Rapid Uncoupling of Serotonin-1A Receptors in Rat Hippocampus by 17β-Estradiol in vitro Requires Protein Kinases A and C

Abstract

17β-Estradiol decreases R(+)8-OH-DPAT-stimulated [³⁵S]GTPγS binding [an index of serotonin-1A (5-HT_1A) receptor coupling] through the activation of estrogen receptors. We hypothesize that this occurs as a result of activation of protein kinase A (PKA) and/or protein kinase C (PKC) and phosphorylation of 5-HT_1A receptors. Hippocampus from ovariectomized rats was incubated with 17β-estradiol in HEPES buffer (37°C). Cytosolic and membrane fractions were prepared to assess PKA and PKC activities, respectively. In separate experiments, membranes were prepared to measure R(+)8-OH-DPAT-stimulated [³⁵S]GTPγS binding. 17β-Estradiol (50 nM) increased PKA and PKC activities approximately 2- to 3-fold.

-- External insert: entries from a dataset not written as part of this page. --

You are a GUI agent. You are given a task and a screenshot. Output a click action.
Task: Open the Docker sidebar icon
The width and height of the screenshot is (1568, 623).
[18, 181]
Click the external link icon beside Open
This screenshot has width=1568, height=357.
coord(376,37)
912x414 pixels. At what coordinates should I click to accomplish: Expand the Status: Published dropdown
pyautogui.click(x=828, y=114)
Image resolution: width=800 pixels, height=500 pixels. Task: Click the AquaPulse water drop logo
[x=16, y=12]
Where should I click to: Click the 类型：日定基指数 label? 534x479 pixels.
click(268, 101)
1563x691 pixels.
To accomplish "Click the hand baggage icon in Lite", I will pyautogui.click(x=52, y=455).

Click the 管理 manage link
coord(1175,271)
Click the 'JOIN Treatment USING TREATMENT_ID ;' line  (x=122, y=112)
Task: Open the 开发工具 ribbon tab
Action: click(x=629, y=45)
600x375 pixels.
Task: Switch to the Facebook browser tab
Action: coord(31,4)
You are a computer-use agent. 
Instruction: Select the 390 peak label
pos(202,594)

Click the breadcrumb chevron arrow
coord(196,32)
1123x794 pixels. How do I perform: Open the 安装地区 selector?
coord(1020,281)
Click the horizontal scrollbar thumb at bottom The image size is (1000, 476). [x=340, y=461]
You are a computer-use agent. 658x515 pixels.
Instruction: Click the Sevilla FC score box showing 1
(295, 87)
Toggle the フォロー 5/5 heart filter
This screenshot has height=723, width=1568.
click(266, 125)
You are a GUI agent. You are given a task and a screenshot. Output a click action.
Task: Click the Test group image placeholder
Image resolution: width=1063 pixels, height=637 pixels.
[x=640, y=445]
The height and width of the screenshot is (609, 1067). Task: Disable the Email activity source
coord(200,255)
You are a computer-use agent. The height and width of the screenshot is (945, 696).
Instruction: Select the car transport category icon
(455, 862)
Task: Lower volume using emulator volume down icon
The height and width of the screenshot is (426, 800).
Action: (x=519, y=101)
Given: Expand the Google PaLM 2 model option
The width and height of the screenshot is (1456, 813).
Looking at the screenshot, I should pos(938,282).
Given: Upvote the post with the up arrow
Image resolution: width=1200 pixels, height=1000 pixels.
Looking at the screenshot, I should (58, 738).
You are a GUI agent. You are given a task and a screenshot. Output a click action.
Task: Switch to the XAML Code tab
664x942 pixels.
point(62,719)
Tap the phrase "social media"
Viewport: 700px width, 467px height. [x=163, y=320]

PKC activity was elevated at 10, 30 and 60 min, whereas PKA activity was increased at 10 and 30 min. The ability of 17β-estradiol to increase PKA and PKC was blocked by the estrogen receptor antagonist ICI 182,780 (1 µM). A selective PKA inhibitor (KT 5720, 60 nM) blocked 17β-estradiol-stimulated PKA but not PKC activity. Conversely, the PKC inhibitor calphostin C (100 nM) blocked the increase in PKC activity produced by 17β-estradiol but not the PKA response. The protein kinase inhibitors individually blocked the effects of 17β-estradiol on R(+)8-OH-DPAT-stimulated [³⁵S]GTPγS binding. By contrast, preincubation with the protein synthesis inhibitor cycloheximide (200 µM) or the mitogen activated protein (MAP) kinase kinase inhibitor PD 98059 (50 µM) was without effect. Incubation of hippocampus with 17β-estradiol (50 nM, 60 min) caused the phosphorylation of a protein consistent with the 5-HT_1A receptor. These studies demonstrate that 17β-estradiol acts on estrogen receptors locally within the hippocampus through nongenomic mechanisms to activate PKA and PKC, phosphorylate 5-HT_1A receptors and uncouple them from their G proteins.